『大誘拐 RAINBOW KIDS』

神保町シアターの展示。

原作:天藤真 / 監督&脚本:岡本喜八 / 製作:岡本よね子、田中義巳、安藤甫 / プロデューサー:森知貴秀、水野洋介 / 撮影:岸本正広 / 美術:西岡善信、加門良一 / 照明:佐藤幸次郎 / 編集:鈴木晄、川島章正 / 録音:神保小四郎 / 音楽:佐藤勝 / 主題歌:サイコヒステリックス / ナレーター:寺田農 / 出演:北林谷栄風間トオル内田勝康、西川弘志緒形拳神山繁水野久美岸部一徳、田村奈巳、松永麗子、岡本真実、天本英世本田博太郎竜雷太嶋田久作常田富士男、橋本功、樹木希林、松澤一之、藤木悠上田耕一中谷一郎、山本廉、大木正司、山藤章二景山民夫 / 配給&映像ソフト発売元:東宝

1991年日本作品 / 上映時間:2時間

1991年1月15日日本公開

2006年2月24日映像ソフト最新盤発売 [DVD Video:amazon]

『飯田蝶子とにっぽんのおばあちゃん』(2012/6/9〜2012/7/6開催)にて上映

初見時期不明

神保町シアターにて再鑑賞(2012/07/05)



[粗筋]

 刑期を終えて出所した秋葉正義(内田勝康)と三宅平太(西川弘志)を、戸並健次(風間トオル)が出迎えたときから、事件は始まった。刑務所を出ても稼ぎ口のないふたりに健次が持ち込んだのは――誘拐計画だった。
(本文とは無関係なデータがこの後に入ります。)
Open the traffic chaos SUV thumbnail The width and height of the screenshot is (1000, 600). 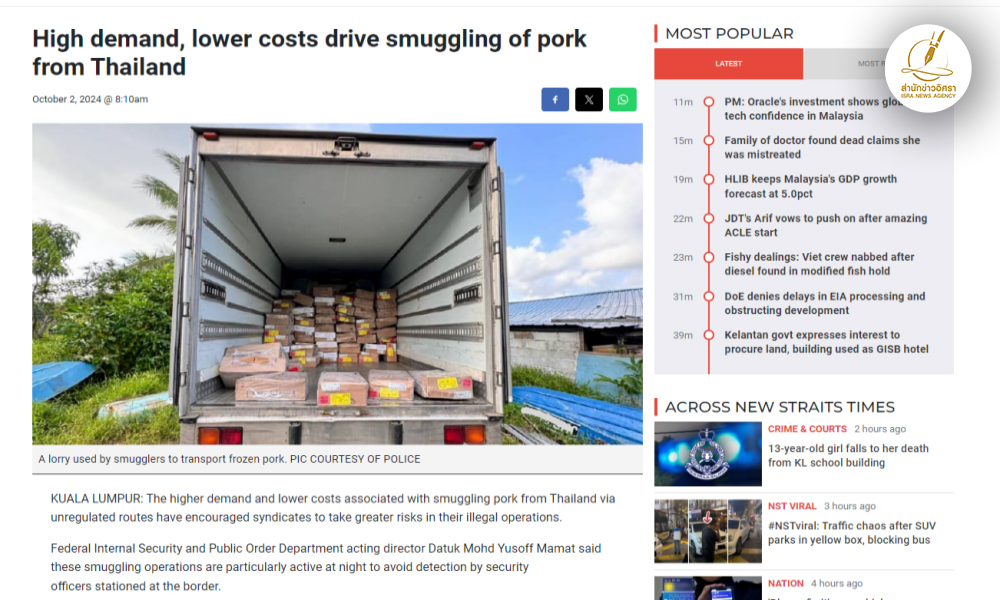[708, 531]
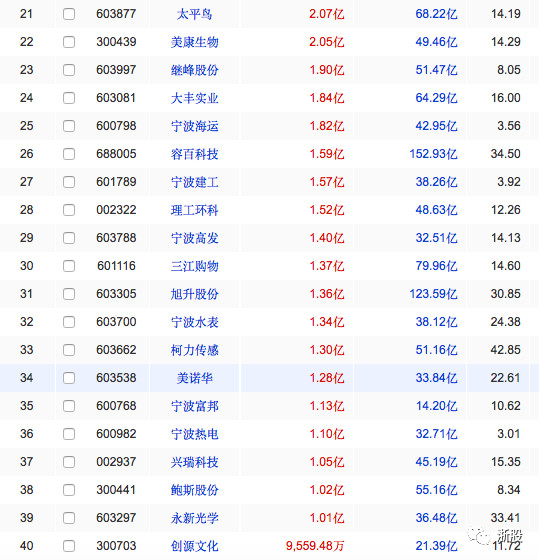Tick the checkbox beside 603538
The height and width of the screenshot is (560, 539).
69,378
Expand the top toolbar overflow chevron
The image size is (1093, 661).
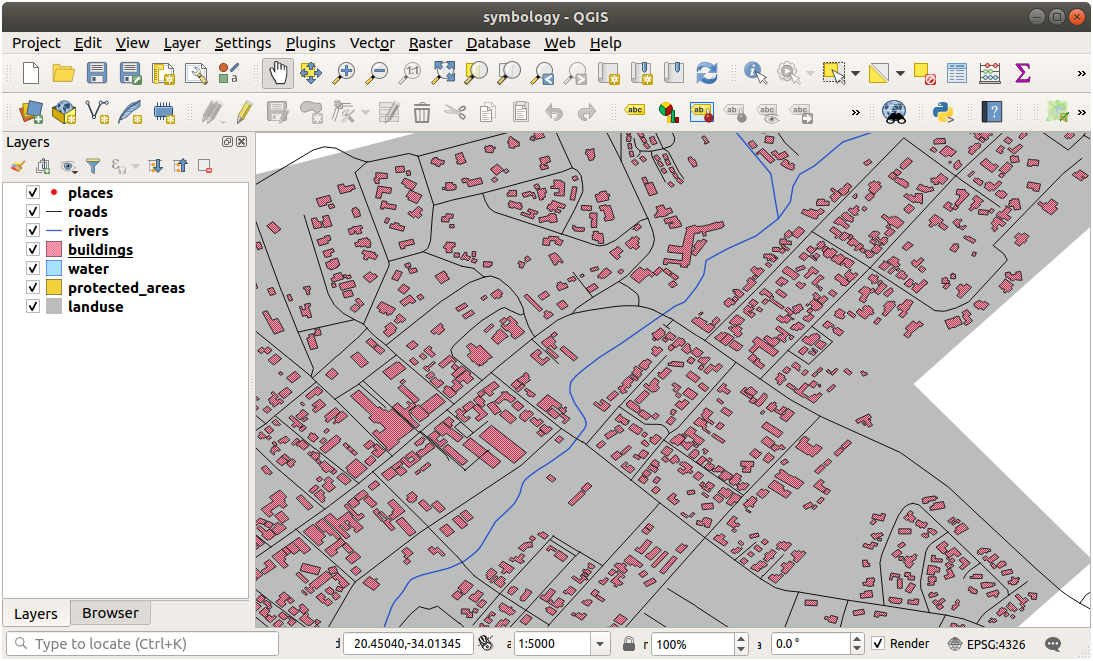click(1081, 73)
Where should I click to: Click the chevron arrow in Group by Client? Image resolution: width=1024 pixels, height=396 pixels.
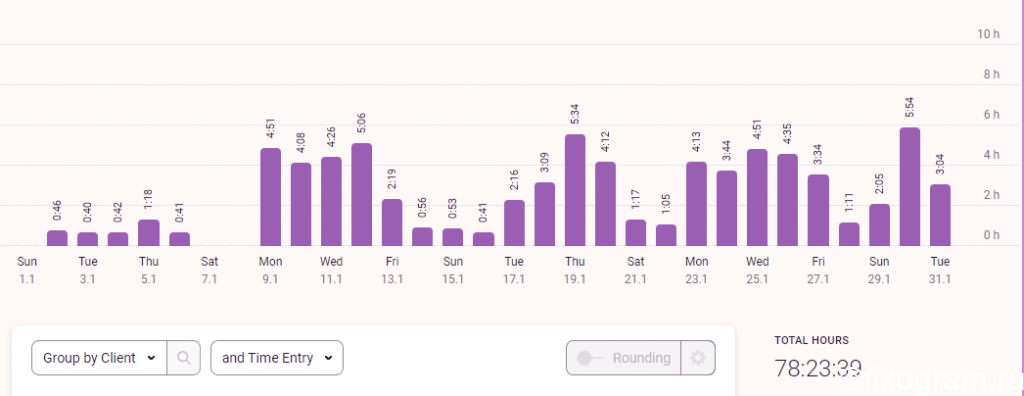(x=152, y=358)
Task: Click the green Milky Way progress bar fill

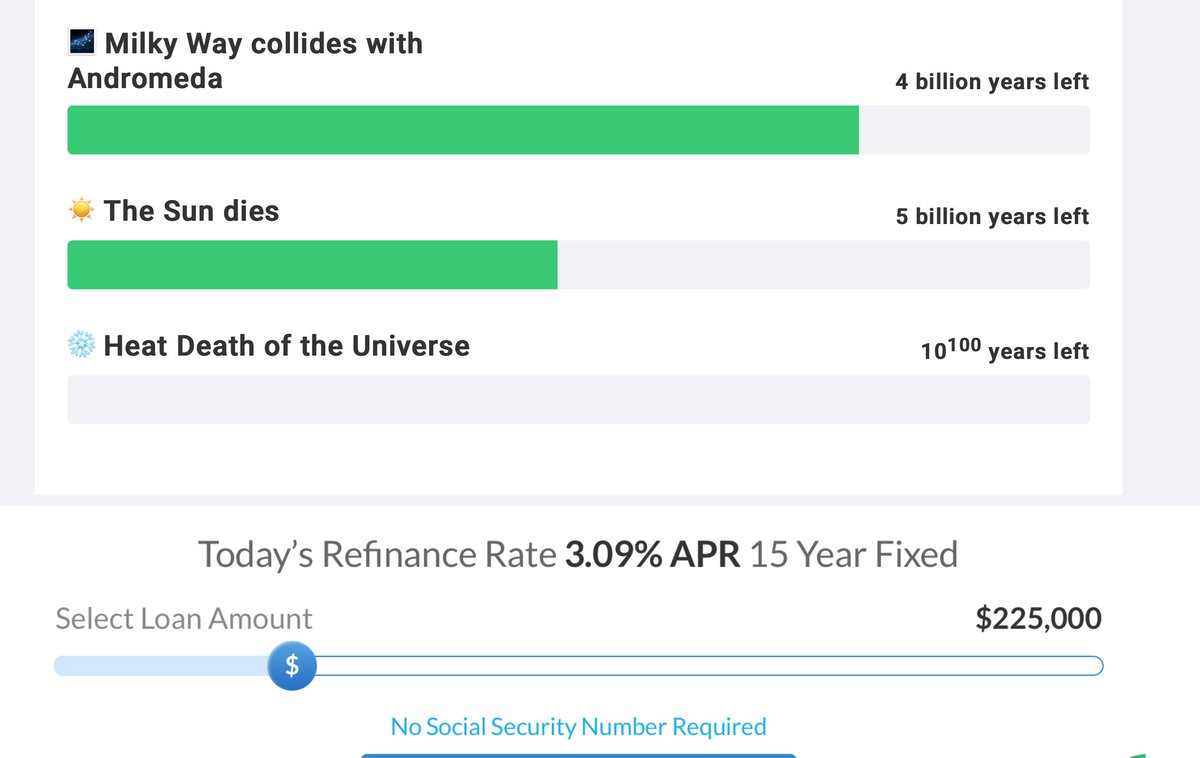Action: point(462,130)
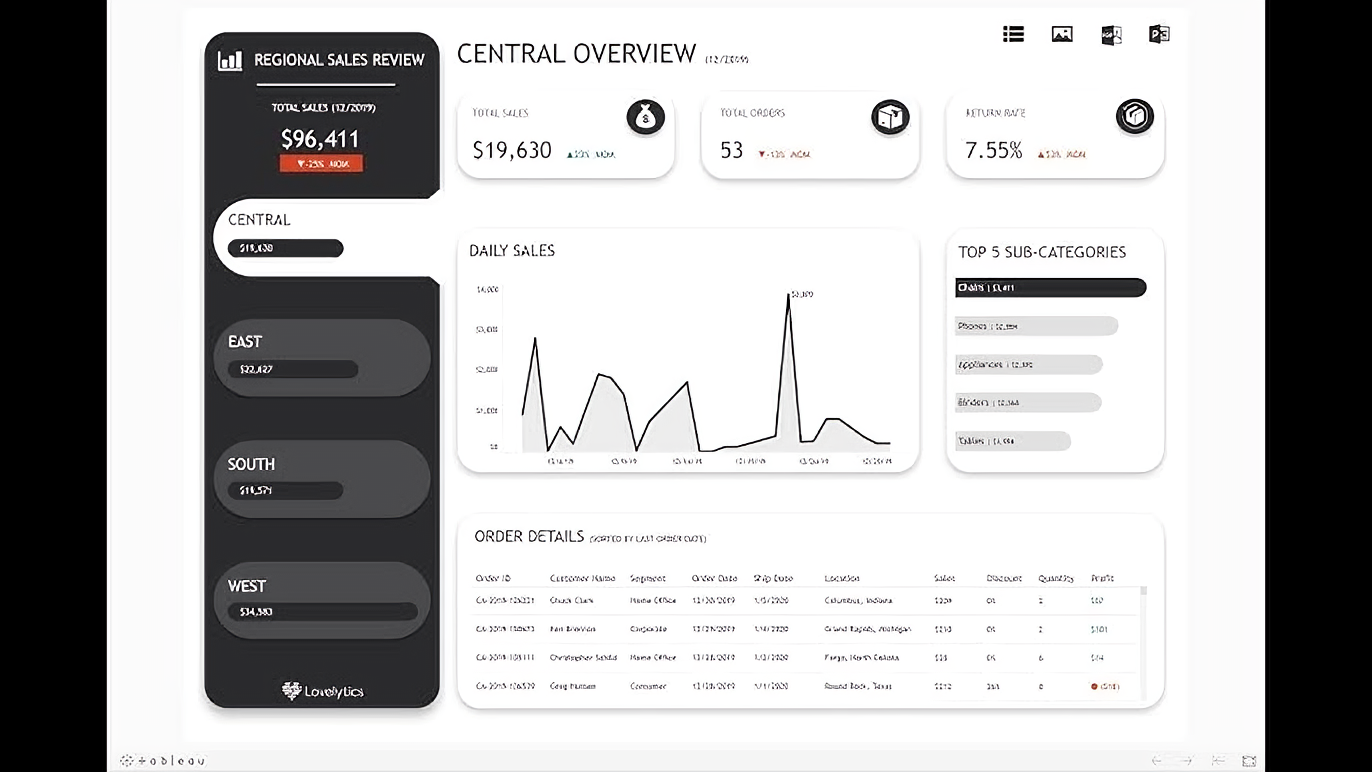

 健次はかつて身を置いていた孤児院で、柳川とし子刀自(北林谷栄)という人物と逢ったことがある。孤児院に資金提供をしていた彼女は、紀州一の山林王であり、齢を重ねたいまも莫大な資産を保有していた。彼女を誘拐し、身代金を要求すれば、効率的に大金が手に入る――健次の話に、弟分ふたりは乗じることを決めた。

 3人は山深いところにあるとし子刀自の邸宅を監視し、彼女の行動パターンを分析して、誘拐する機会を窺った。とし子刀自は健康のために毎日山歩きをしており、途中まで車に遅らせたあと、しばらく手伝いの娘とふたりきりで山中を移動している。健次たちはそこを狙って、とし子刀自の拉致に成功した。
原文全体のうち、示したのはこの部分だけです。